Fri Nov 12 17:46:39 UTC 2010

Igor,

those of us who design our own hardware have options that are not
available when using conventional processors. In the case of object
tables, we can use virtually addressed object caches (invented in the
Mushroom project - http://www.wolczko.com/mushroom/index.html) to
eliminate most of the cost.

In a conventional processor, think about what happens when we execute an
instruction like

load R3, R7, R1

where R1 has the number of the instance variable we want to read
(multiplied by the word size, depending on the processor), R7 is the oop
for the object and R3 will store the value of the instance variable. The
first step is that R7 and R1 are added and the result is the virtual
address of the instance variable. Then the top (20 or so) bits will be
searched in the TLB (translation look-aside buffer) of the MMU (memory
management unit) and, if found there, they will be replaced with the
associated bits, forming the physical address of the instance variable.
The last step is that the top bits of the physical address (28 bits in
the case of a cache with lines of 16 bytes) are used to find the right
line in the data cache and the bottom bits will select the bytes from
that line to be loaded into R3.

Of course, sometimes the "page" isn't in the TLB or the data cache
doesn't have the needed line, but let's not worry about that for now.
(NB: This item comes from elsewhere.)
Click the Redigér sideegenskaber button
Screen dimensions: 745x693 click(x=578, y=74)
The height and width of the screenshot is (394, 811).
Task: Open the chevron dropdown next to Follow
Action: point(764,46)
Imagine that we redesign our processor so that same instruction will
work like this: we concatenate R7 and R1 into a 64 bit virtual instance
variable address and use the top 60 bits to find the right line in the
data cache, and the bottom 4 bits to select the bytes from that line to
be loaded into R3. We have saved one addition and one MMU lookup at the
cost of a larger tag for the cache. An additional cost is that two
objects can't share the same cache line like they can in the
conventional processor, but that doesn't hurt much.

When we can't find the cache line we need, we have to bring in data from
the main memory. That can be done by adding R7 and R1, masking the
bottom 4 bits, doing the MMU lookup and fetching the 16 bytes from the
result. This will be compatible with the direct pointer Squeak. But we
could instead use R7 as an index into an object table, fetch the base
address, add R1 to that, mask the bottom 4 bits, do a MMU lookup (or not
- the object table itself could double as a virtual memory system) and
fetch the 16 bytes into the new cache line. Since cache misses are rare,
the extra memory access here does not impact performance very much.

Note that virtual caches are considered a bad thing in the C world
because of aliasing problems: two virtual addresses might map to the
same physical address and then you could have two copies of the same
data in the cache and no way to keep them consistent. With object
addressing, this is much easier to avoid.

-- Jecel